■ Exercise
In the records that follow, find each line with "target" and pull it out.
--- Supplied material Enclosed Below ---
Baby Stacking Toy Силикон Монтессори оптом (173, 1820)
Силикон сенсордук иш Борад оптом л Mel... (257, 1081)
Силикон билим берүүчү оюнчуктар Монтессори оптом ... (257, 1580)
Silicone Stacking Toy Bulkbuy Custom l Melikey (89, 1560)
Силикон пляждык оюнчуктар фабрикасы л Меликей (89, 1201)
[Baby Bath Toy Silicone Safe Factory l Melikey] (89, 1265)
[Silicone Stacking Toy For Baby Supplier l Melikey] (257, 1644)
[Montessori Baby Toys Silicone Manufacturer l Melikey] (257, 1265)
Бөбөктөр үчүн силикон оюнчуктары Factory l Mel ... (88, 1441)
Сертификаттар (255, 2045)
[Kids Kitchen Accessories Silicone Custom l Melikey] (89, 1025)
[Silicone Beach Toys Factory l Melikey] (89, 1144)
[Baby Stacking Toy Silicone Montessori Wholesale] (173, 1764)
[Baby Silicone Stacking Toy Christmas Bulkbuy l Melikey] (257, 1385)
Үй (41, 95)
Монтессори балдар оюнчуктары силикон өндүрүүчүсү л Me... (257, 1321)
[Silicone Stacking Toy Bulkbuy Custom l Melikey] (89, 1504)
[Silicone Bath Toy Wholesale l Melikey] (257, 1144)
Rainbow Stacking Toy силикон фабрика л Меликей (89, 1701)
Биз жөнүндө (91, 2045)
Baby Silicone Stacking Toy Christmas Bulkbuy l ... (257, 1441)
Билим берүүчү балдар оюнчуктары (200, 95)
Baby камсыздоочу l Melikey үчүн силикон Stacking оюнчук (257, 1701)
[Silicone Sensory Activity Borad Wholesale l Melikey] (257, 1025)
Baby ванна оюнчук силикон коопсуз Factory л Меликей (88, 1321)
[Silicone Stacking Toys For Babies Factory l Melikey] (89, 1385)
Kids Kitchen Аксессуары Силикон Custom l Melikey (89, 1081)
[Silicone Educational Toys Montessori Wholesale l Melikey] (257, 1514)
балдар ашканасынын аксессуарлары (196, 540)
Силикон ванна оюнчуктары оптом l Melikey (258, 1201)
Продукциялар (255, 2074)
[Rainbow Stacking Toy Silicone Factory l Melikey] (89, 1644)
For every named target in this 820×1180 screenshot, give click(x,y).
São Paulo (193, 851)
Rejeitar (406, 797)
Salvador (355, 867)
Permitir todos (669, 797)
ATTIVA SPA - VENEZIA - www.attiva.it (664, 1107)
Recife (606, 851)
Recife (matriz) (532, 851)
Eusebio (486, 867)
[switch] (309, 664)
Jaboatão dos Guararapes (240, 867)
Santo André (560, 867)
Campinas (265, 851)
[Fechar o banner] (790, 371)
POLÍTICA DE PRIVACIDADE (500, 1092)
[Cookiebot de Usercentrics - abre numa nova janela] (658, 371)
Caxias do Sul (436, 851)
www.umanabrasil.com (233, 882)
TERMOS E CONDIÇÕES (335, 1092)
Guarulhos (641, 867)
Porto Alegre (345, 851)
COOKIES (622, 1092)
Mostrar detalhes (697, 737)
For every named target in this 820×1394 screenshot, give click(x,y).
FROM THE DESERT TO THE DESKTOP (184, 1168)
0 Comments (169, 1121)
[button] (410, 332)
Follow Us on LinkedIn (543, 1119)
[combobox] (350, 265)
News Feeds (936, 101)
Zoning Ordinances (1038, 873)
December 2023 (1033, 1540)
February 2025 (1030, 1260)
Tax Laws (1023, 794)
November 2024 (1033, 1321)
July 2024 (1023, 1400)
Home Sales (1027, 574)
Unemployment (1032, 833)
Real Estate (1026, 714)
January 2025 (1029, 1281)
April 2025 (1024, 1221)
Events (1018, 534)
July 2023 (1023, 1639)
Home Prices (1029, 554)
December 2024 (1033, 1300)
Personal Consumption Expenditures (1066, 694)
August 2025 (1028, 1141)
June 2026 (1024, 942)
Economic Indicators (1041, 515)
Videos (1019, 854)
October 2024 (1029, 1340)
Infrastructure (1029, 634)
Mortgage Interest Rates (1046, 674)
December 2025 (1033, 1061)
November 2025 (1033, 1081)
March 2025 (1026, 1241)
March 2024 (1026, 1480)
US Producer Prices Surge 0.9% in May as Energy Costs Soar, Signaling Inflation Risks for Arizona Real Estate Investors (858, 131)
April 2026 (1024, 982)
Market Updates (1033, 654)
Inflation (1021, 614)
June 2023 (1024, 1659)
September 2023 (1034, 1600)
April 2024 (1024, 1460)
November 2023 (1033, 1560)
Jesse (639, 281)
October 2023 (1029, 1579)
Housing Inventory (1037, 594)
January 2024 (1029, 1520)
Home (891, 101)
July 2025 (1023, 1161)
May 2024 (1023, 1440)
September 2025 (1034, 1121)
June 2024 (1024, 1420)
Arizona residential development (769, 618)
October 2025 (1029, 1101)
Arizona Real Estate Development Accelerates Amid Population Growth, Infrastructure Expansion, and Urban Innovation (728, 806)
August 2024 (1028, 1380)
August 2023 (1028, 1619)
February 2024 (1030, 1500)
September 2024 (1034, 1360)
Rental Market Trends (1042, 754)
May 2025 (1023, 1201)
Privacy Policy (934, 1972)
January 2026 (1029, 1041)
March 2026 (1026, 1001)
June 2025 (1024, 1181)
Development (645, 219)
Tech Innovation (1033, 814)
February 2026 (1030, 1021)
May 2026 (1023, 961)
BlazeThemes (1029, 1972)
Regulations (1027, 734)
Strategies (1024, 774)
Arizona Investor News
--- End of Enclosed Supplied material ---
■ Solution for this exercise
For every named target in this 820×1180 screenshot, give click(x,y).
For every named target in this 820×1394 screenshot, give click(x,y).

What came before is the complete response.